Gelegak pedih itu kembali naik. Nana segera berkemas dan menyimpan smarthphone-nya ke dalam tas. "Aku mau pulang."
"Buru-buru amat."
"Kalau gak mau nganterin, aku pulang sendiri."
"Oke aku antar." Aji menghempaskan punggungnya ke sandaran kursi. Menarik napas panjang dan mengembuskannya keras-keras. "Aku bayar dulu."
****
Nana langsung pergi dari boncengan motor Aji tanpa memberi salam apa-apa dan lari ke kamarnya. Tepat saat itu juga, Ryan menelpon. IYAA! Ini benar-benar Ryan! Nana hampir mengeluarkan air mata—terlambat, ia sudah menangis sekarang.
"Halo?"
"Kamu kenapa lama?"
"Na, kok suaranya sengau?"
"Pilek," jawab Nana, pura-pura kesal. Padahal ia tengah tersenyum lebar dan jingkrak-jingkrak ringan sambil melempar tubuh ke atas ranjang.

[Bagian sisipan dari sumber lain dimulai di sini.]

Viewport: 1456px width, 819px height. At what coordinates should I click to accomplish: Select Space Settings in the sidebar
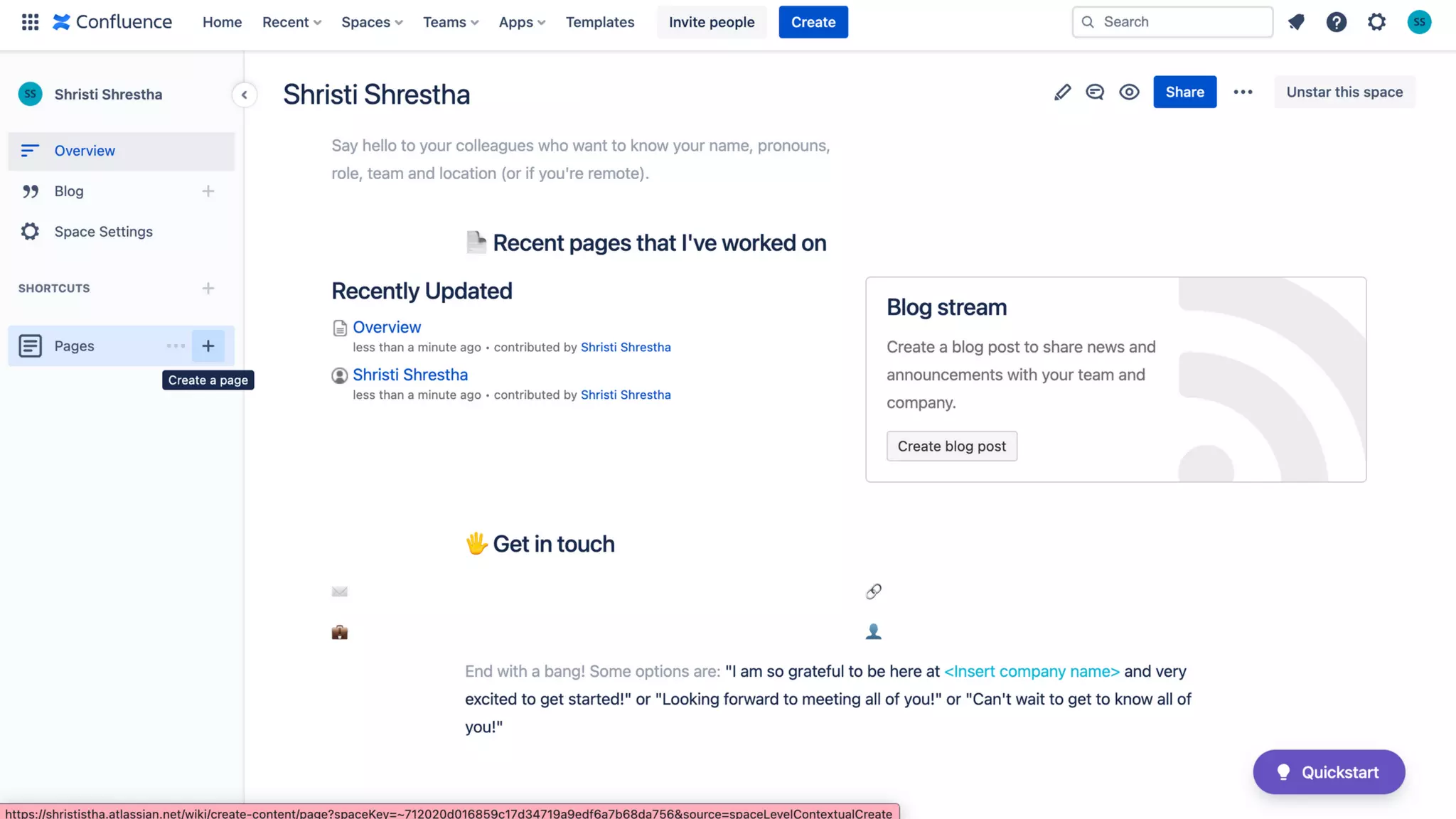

"Maaf ya, yang kemarin," Ryan memulai pidatonya, seolah sedang menghapalkan teks. Ia menarik napas kembali. "Aku salah. Aku gak jujur."
"Oke."
"Oke doang?"
Nana tidak tahu harus berkata apa lagi, semua amarahnya lenyap. Ia benar-benar rindu suara itu sekarang, suara pacarnya, yang selalu menemaninya dalam susah dan duka.
"Maaf gak ngubungin, aku takut ganggu kamu. Aku takut kamu bakal marah, dan kayaknya butuh waktu."
Bodoh! Nana berteriak tanpa suara, tapi seketika berganti kikik geli dan ia memeluk guling dengan gemas. "Aku udah baikan kok."
"Serius?"
"Hmm-mm."
"Syukurlah."
"Janji, jangan nyimpen rahasia macam-macam lagi!"
"Iya, iya." Ryan menyaut patuh, Nana bisa membayangkannya ngangguk-ngangguk di sana.
"Kamu udah makan belom?"
"Udah. Makan nasi sama ayam."
"PAP mukanya dong, tangan deh tangan."
"Kenapa sih, tumben?" Ryan terdengar menebak.
"Gak papa, pengen aja." Nana masih cekikian geli. "Aku sayang kamu."
"Sayang juga." Ryan menyisipkan banyak sekali emoji cinta, tapi Nana tahu, sebanyak apapun emoji tidak bisa mewakili jumlah cinta mereka sekarang.